Work to be completed: Exactly reproduce each of the entries shown below.
⁂
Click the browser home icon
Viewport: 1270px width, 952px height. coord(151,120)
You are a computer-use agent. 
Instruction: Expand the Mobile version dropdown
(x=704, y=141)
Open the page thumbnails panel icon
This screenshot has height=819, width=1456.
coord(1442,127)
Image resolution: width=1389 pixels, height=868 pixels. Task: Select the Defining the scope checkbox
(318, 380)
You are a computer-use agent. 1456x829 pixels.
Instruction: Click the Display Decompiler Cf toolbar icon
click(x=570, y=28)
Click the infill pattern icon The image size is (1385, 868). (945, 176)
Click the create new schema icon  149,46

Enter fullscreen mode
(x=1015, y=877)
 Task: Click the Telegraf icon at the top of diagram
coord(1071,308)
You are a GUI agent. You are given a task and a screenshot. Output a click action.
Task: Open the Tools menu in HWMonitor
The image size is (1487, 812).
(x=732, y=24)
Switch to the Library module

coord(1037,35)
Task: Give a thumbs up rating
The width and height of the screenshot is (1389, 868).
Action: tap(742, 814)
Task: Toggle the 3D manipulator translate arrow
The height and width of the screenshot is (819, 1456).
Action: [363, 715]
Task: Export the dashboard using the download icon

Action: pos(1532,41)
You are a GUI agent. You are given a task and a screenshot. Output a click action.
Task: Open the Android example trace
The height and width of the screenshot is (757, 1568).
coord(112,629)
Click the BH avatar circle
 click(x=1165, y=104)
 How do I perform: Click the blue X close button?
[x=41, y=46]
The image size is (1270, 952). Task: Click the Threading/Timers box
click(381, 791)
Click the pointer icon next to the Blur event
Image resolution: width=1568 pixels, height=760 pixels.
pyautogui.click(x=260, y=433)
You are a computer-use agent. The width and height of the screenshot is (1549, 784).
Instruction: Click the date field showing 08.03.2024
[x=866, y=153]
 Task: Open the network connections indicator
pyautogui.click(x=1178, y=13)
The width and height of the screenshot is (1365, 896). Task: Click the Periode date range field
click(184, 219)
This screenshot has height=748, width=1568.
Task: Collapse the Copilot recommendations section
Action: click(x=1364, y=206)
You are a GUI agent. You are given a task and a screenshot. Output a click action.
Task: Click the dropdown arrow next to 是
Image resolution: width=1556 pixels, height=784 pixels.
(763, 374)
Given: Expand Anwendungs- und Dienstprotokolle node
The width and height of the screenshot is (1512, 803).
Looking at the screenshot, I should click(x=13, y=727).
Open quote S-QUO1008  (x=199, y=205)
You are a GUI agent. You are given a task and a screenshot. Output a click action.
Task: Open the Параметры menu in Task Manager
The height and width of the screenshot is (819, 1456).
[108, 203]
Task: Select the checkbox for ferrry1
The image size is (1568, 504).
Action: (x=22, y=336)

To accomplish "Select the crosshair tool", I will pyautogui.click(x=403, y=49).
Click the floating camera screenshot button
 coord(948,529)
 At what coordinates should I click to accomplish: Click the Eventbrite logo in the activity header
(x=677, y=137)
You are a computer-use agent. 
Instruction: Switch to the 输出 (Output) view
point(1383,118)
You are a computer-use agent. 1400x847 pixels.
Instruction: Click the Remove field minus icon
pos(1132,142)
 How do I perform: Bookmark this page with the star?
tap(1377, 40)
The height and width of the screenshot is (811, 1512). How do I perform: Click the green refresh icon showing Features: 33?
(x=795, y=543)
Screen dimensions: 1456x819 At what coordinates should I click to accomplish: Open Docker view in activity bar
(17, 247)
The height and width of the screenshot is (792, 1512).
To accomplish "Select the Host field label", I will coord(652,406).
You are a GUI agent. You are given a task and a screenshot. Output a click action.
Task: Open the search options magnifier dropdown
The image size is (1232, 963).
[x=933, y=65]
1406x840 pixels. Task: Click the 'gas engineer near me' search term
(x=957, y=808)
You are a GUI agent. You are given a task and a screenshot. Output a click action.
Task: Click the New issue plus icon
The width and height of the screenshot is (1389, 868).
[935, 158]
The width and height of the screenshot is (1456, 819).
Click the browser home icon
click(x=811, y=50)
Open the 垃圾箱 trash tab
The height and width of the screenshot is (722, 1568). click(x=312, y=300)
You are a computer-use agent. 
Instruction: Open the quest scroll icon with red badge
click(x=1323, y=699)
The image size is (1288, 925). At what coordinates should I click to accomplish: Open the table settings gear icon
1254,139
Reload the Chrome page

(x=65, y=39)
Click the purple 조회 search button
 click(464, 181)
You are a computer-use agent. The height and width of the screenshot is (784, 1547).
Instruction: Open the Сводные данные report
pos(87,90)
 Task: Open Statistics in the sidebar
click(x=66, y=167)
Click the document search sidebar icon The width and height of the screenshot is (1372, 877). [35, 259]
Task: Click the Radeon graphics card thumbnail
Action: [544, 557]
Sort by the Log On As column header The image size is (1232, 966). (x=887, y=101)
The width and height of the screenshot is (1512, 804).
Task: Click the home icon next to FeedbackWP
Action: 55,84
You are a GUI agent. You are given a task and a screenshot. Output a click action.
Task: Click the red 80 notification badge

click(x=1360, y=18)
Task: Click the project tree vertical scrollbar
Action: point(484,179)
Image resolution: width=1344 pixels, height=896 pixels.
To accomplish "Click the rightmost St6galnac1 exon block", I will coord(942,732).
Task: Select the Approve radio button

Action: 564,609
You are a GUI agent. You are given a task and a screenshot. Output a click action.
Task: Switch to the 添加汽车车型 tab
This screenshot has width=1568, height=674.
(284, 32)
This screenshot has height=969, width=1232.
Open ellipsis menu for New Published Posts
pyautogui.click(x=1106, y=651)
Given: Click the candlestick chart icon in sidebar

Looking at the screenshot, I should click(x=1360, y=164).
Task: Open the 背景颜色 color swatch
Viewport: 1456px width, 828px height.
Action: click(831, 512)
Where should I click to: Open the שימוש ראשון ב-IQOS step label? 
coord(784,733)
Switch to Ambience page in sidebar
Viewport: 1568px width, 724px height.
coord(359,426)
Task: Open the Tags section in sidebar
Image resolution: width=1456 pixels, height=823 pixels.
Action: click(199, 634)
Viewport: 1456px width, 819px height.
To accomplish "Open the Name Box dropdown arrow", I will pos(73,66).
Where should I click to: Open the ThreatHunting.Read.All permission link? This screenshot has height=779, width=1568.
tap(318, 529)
⁂
Output:
Click the browser home icon
Viewport: 1270px width, 952px height. coord(151,120)
You are a computer-use agent. 
Instruction: Expand the Mobile version dropdown
(x=704, y=141)
Open the page thumbnails panel icon
This screenshot has height=819, width=1456.
coord(1442,127)
Image resolution: width=1389 pixels, height=868 pixels. Task: Select the Defining the scope checkbox
(318, 380)
You are a computer-use agent. 1456x829 pixels.
Instruction: Click the Display Decompiler Cf toolbar icon
click(x=570, y=28)
Click the infill pattern icon The image size is (1385, 868). (945, 176)
Click the create new schema icon  149,46

Enter fullscreen mode
(x=1015, y=877)
 Task: Click the Telegraf icon at the top of diagram
coord(1071,308)
You are a GUI agent. You are given a task and a screenshot. Output a click action.
Task: Open the Tools menu in HWMonitor
The image size is (1487, 812).
(x=732, y=24)
Switch to the Library module

coord(1037,35)
Task: Give a thumbs up rating
The width and height of the screenshot is (1389, 868).
Action: tap(742, 814)
Task: Toggle the 3D manipulator translate arrow
The height and width of the screenshot is (819, 1456).
Action: [363, 715]
Task: Export the dashboard using the download icon

Action: pos(1532,41)
You are a GUI agent. You are given a task and a screenshot. Output a click action.
Task: Open the Android example trace
The height and width of the screenshot is (757, 1568).
coord(112,629)
Click the BH avatar circle
 click(x=1165, y=104)
 How do I perform: Click the blue X close button?
[x=41, y=46]
The image size is (1270, 952). Task: Click the Threading/Timers box
click(381, 791)
Click the pointer icon next to the Blur event
Image resolution: width=1568 pixels, height=760 pixels.
pyautogui.click(x=260, y=433)
You are a computer-use agent. The width and height of the screenshot is (1549, 784).
Instruction: Click the date field showing 08.03.2024
[x=866, y=153]
 Task: Open the network connections indicator
pyautogui.click(x=1178, y=13)
The width and height of the screenshot is (1365, 896). Task: Click the Periode date range field
click(184, 219)
This screenshot has height=748, width=1568.
Task: Collapse the Copilot recommendations section
Action: click(x=1364, y=206)
You are a GUI agent. You are given a task and a screenshot. Output a click action.
Task: Click the dropdown arrow next to 是
Image resolution: width=1556 pixels, height=784 pixels.
(763, 374)
Given: Expand Anwendungs- und Dienstprotokolle node
The width and height of the screenshot is (1512, 803).
Looking at the screenshot, I should click(x=13, y=727).
Open quote S-QUO1008  (x=199, y=205)
You are a GUI agent. You are given a task and a screenshot. Output a click action.
Task: Open the Параметры menu in Task Manager
The height and width of the screenshot is (819, 1456).
[108, 203]
Task: Select the checkbox for ferrry1
The image size is (1568, 504).
Action: (x=22, y=336)

To accomplish "Select the crosshair tool", I will pyautogui.click(x=403, y=49).
Click the floating camera screenshot button
 coord(948,529)
 At what coordinates should I click to accomplish: Click the Eventbrite logo in the activity header
(x=677, y=137)
You are a computer-use agent. 
Instruction: Switch to the 输出 (Output) view
point(1383,118)
You are a computer-use agent. 1400x847 pixels.
Instruction: Click the Remove field minus icon
pos(1132,142)
 How do I perform: Bookmark this page with the star?
tap(1377, 40)
The height and width of the screenshot is (811, 1512). How do I perform: Click the green refresh icon showing Features: 33?
(x=795, y=543)
Screen dimensions: 1456x819 At what coordinates should I click to accomplish: Open Docker view in activity bar
(17, 247)
The height and width of the screenshot is (792, 1512).
To accomplish "Select the Host field label", I will coord(652,406).
You are a GUI agent. You are given a task and a screenshot. Output a click action.
Task: Open the search options magnifier dropdown
The image size is (1232, 963).
[x=933, y=65]
1406x840 pixels. Task: Click the 'gas engineer near me' search term
(x=957, y=808)
You are a GUI agent. You are given a task and a screenshot. Output a click action.
Task: Click the New issue plus icon
The width and height of the screenshot is (1389, 868).
[935, 158]
The width and height of the screenshot is (1456, 819).
Click the browser home icon
click(x=811, y=50)
Open the 垃圾箱 trash tab
The height and width of the screenshot is (722, 1568). click(x=312, y=300)
You are a computer-use agent. 
Instruction: Open the quest scroll icon with red badge
click(x=1323, y=699)
The image size is (1288, 925). At what coordinates should I click to accomplish: Open the table settings gear icon
1254,139
Reload the Chrome page

(x=65, y=39)
Click the purple 조회 search button
 click(464, 181)
You are a computer-use agent. The height and width of the screenshot is (784, 1547).
Instruction: Open the Сводные данные report
pos(87,90)
 Task: Open Statistics in the sidebar
click(x=66, y=167)
Click the document search sidebar icon The width and height of the screenshot is (1372, 877). [35, 259]
Task: Click the Radeon graphics card thumbnail
Action: [544, 557]
Sort by the Log On As column header The image size is (1232, 966). (x=887, y=101)
The width and height of the screenshot is (1512, 804).
Task: Click the home icon next to FeedbackWP
Action: 55,84
You are a GUI agent. You are given a task and a screenshot. Output a click action.
Task: Click the red 80 notification badge

click(x=1360, y=18)
Task: Click the project tree vertical scrollbar
Action: point(484,179)
Image resolution: width=1344 pixels, height=896 pixels.
To accomplish "Click the rightmost St6galnac1 exon block", I will coord(942,732).
Task: Select the Approve radio button

Action: 564,609
You are a GUI agent. You are given a task and a screenshot. Output a click action.
Task: Switch to the 添加汽车车型 tab
This screenshot has width=1568, height=674.
(284, 32)
This screenshot has height=969, width=1232.
Open ellipsis menu for New Published Posts
pyautogui.click(x=1106, y=651)
Given: Click the candlestick chart icon in sidebar

Looking at the screenshot, I should click(x=1360, y=164).
Task: Open the 背景颜色 color swatch
Viewport: 1456px width, 828px height.
Action: click(831, 512)
Where should I click to: Open the שימוש ראשון ב-IQOS step label? 
coord(784,733)
Switch to Ambience page in sidebar
Viewport: 1568px width, 724px height.
coord(359,426)
Task: Open the Tags section in sidebar
Image resolution: width=1456 pixels, height=823 pixels.
Action: click(199, 634)
Viewport: 1456px width, 819px height.
To accomplish "Open the Name Box dropdown arrow", I will pos(73,66).
Where should I click to: Open the ThreatHunting.Read.All permission link? This screenshot has height=779, width=1568.
tap(318, 529)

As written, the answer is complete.